Thursday, February 23, 2006

Where's the credit card in my faith wallet?

No where...there isn't such a thing. What are the signs I see that I live in a faithless day:
1) We live deeply on the power of credit. We "borrow" against tomorrow to make things the way we want to see them today. The only thing we believe about tomorrow is that somehow we'll find a way to pay for our faithless today in that dim later-time. What a metaphor for spiritual life the credit card is, and we don't see it at all. What a metaphor that this system of credit is starting to have its problems. (Even psychics become a charge card of this type. "I want to have sitting in front of my today eyes information about days that do not currently exist and whose buying power has not yet been established.")
2) Our knowledge abounds. My thought rambling here is prompted by a little story I once read that comes back to mind as I muse on this topic. It is from a book called The Case for Faith. In it, forgive my paraphrase, a theologian is asked to explain faith. The theologian holds out a clenched fist. "What do you think is in my hand?" The reporter takes a guess. The theologian says, "That is your opinion.
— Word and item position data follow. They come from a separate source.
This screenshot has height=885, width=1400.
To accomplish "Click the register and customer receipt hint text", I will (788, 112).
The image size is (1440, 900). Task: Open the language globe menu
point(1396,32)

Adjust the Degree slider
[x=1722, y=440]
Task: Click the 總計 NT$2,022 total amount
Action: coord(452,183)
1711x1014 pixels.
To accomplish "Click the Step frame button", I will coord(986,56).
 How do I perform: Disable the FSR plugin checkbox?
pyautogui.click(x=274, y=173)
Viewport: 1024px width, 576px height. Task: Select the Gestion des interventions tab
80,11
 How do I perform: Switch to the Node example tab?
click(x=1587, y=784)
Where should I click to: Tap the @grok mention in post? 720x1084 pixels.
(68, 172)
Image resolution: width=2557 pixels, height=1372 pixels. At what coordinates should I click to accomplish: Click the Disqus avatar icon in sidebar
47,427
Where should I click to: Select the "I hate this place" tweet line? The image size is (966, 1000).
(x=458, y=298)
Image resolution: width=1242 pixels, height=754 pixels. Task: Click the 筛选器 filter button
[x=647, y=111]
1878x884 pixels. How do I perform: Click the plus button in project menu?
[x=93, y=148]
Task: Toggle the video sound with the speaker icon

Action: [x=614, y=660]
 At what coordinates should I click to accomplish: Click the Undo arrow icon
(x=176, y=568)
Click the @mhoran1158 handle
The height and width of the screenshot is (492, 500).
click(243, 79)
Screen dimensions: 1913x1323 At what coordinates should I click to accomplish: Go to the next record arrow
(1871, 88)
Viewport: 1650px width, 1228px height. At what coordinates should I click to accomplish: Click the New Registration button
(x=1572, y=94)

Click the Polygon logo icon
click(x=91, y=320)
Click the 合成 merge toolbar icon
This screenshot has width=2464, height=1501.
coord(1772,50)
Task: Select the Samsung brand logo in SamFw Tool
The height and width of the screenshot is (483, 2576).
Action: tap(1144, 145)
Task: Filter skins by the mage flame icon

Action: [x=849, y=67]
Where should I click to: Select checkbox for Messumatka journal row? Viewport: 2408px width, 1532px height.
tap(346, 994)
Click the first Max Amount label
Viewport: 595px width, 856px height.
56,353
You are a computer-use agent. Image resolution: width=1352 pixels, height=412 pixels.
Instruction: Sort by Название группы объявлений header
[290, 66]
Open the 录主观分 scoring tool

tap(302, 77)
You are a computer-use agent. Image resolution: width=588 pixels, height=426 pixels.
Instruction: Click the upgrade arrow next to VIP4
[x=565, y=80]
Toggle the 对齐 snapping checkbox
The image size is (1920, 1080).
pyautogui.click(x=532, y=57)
But suppose I tell you that I have a quarter in my hand. You will either believe me or not. That is faith. Want to see me kill your faith?" He opens his hand to reveal the quarter. "Now you have knowledge. Your faith is no longer a factor." We know very much; and have need to believe very little.
3) We're grave-diggers. We worship gods that are only Ancient...and it is no matter what god-name we use; no matter what "prophet" we laud. We fight and kill to protect something dry as dust...we still have our idols, we just don't recognize them as such. The testimony of God's servants: it is all from the remote past. None of these Gods breathe on our necks today, none of these prophets give us chills at the newness of their mystifying messages. Basically, we direct our own steps by our interpretation of the inspiration of ancients. Nothing personal really, nothing new. Just looking for ways to keep an old story pertinent. Scrapping to keep the new wine in old wineskins. Heaven help us if God wanted to reveal that the story had plot twists that we hadn't already anticipated for centuries. Christ Himself asked whether He'd find faith when He returned. No wonder He'd raise the question. Prophets said the paradox of end days would be that people would not think of God as doing either good or bad, but simply that He would not be doing anything at all. Paradox because that's when He would come in with a fierceness. Christ said of this same generation that while they may not have been the ones to kill the prophets, they would none the less build those prophets' tombs...bury the messages that reveal anything new. Bury by selective vision; bury with glazed eyes that skim quickly over things that should be blinding in their brilliance; bury because this is, after all, not the age of revelation...those days are long past.

We're caught in a trap of having "a form of godliness, but none of the power thereof..." which is the most tragic thing about ditching our faith.
Put your moon and your stars in the sky, O God...so that the treasures hidden in this age of darkness will even yet be found!